EXERCISE OBJECTIVE >> Replace "Image resolution" with "Screen resolution" in the records, starting from their first line and stopping after the line that has "mask-offset-field: 0.3 is", and give those lines with nothing else changed and the pictures left out.

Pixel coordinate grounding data

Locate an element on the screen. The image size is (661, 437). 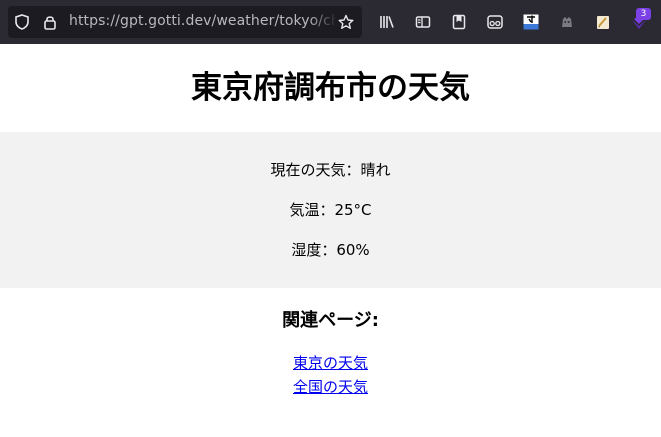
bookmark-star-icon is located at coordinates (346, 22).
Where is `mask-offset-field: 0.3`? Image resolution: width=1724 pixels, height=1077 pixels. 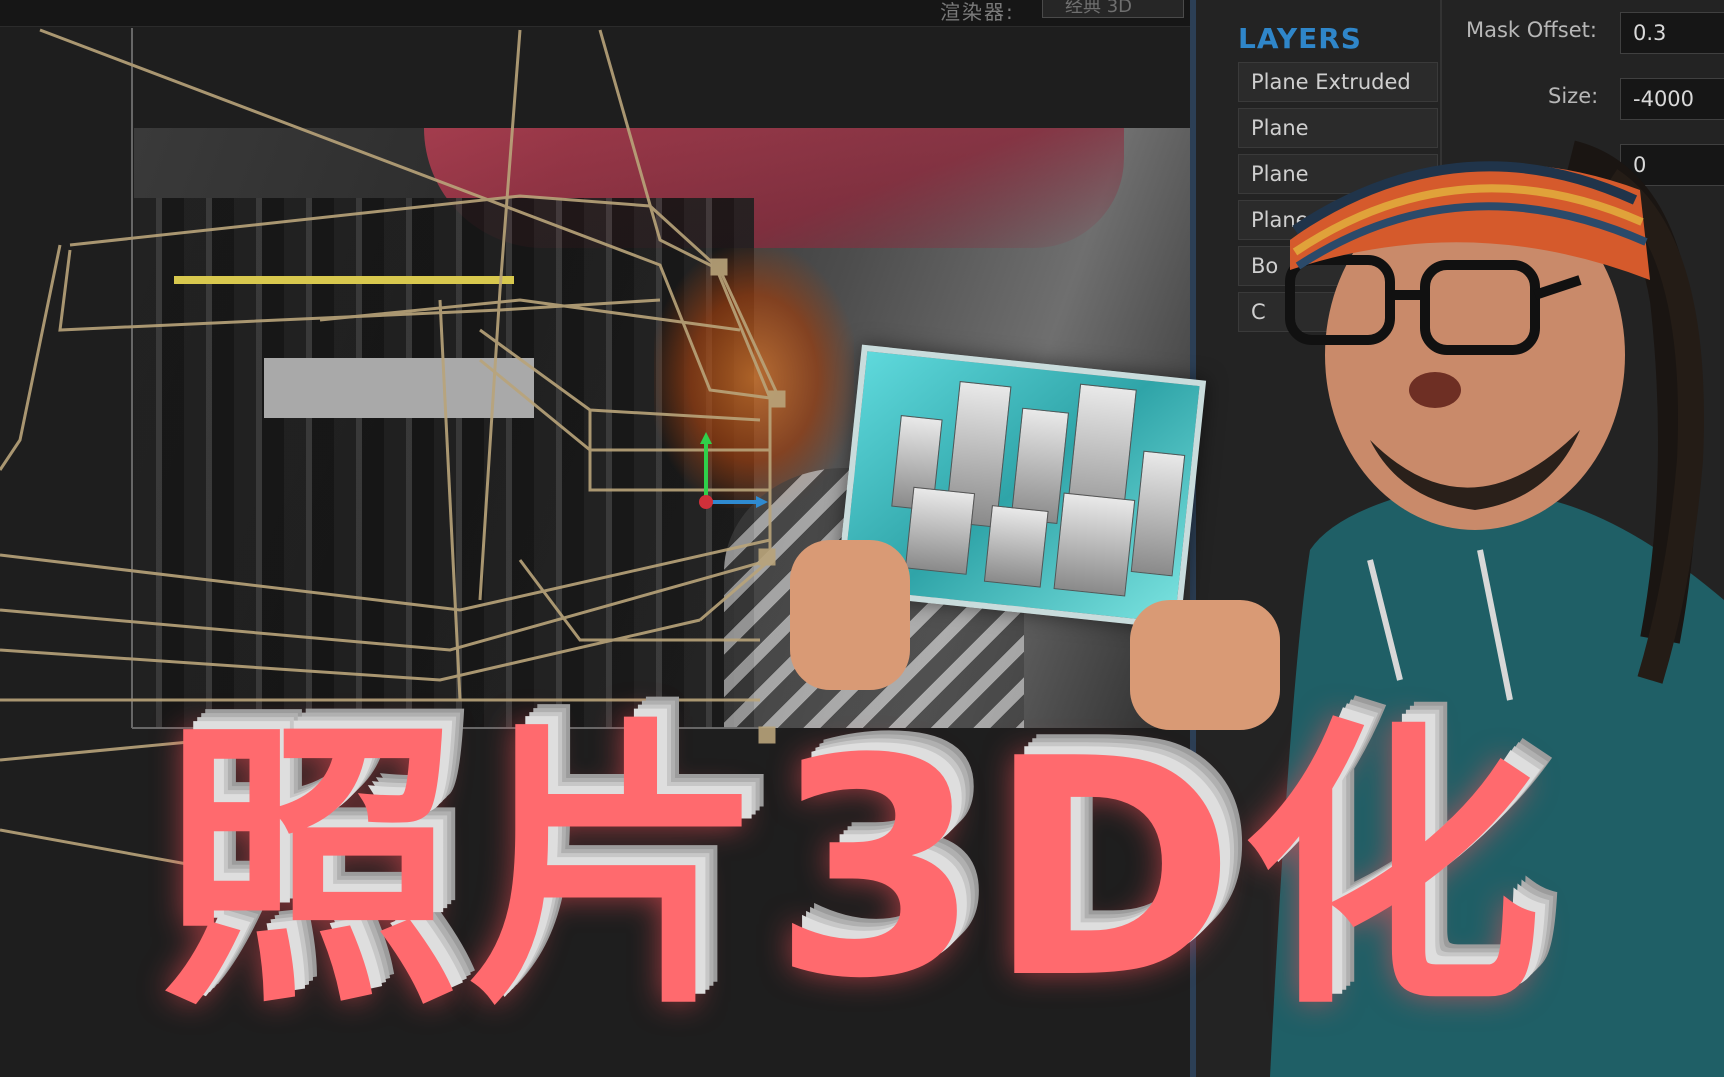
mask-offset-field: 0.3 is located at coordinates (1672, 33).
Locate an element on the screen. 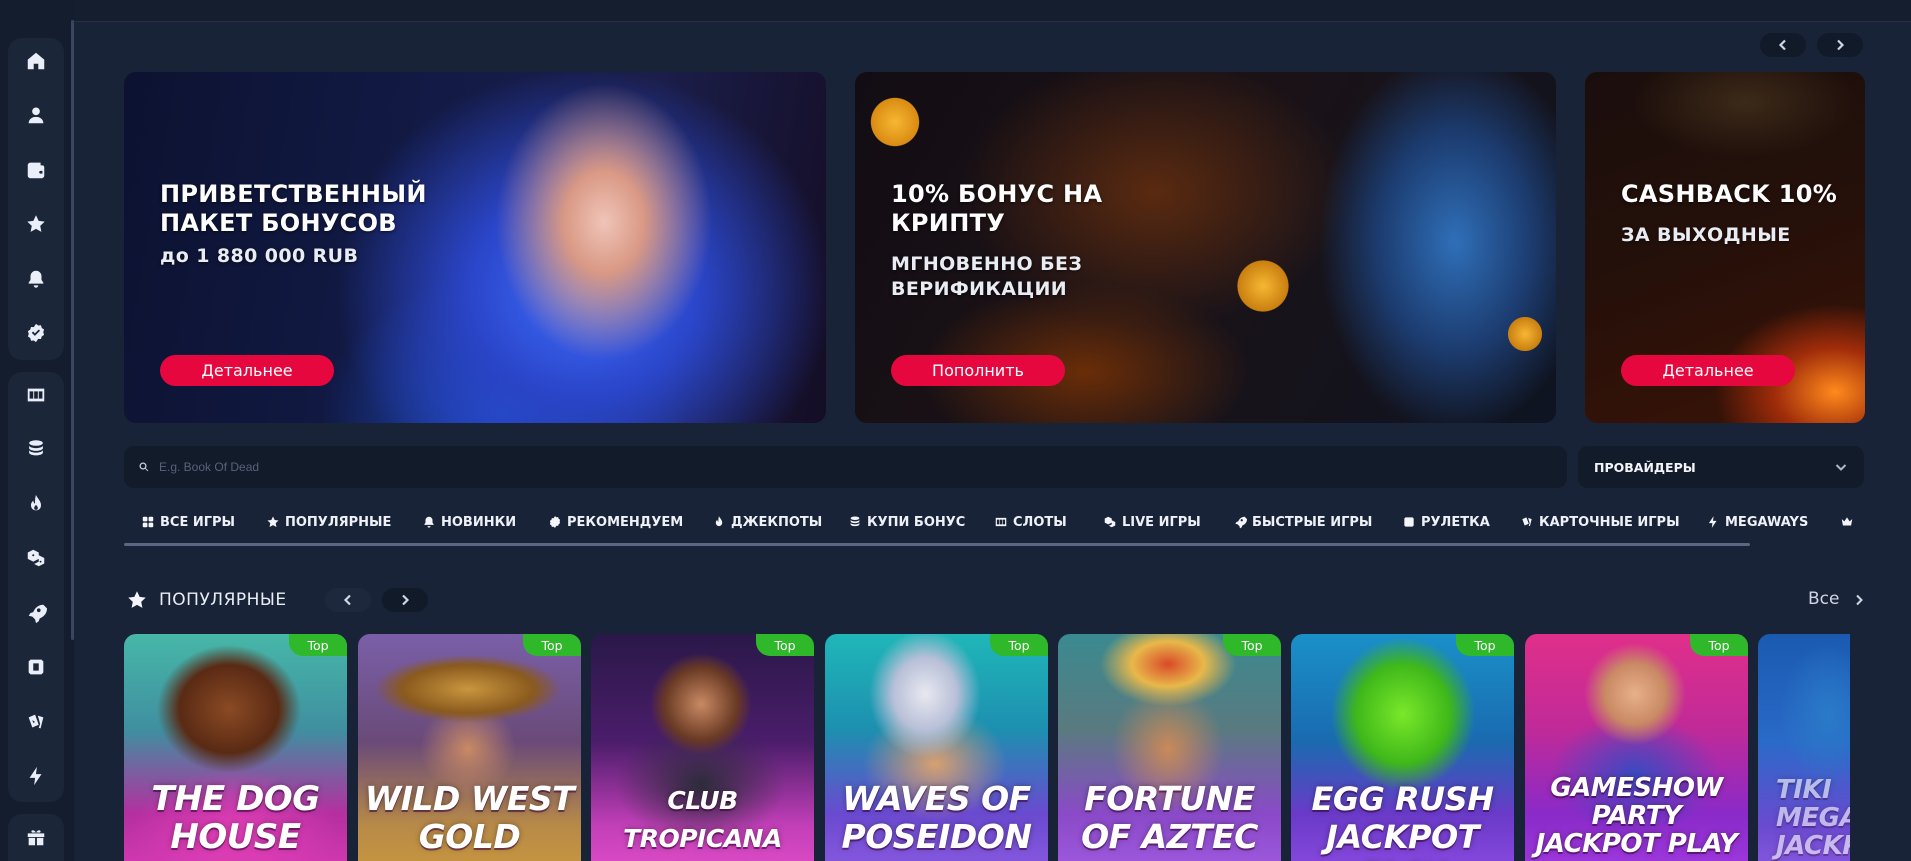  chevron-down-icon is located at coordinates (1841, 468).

FINISHED EXERCISE >>
Locate an element on the screen. The image size is (661, 437). 
bookmark-star-icon is located at coordinates (346, 22).
Where is `mask-offset-field: 0.3`? Screen resolution: width=1724 pixels, height=1077 pixels. 
mask-offset-field: 0.3 is located at coordinates (1672, 33).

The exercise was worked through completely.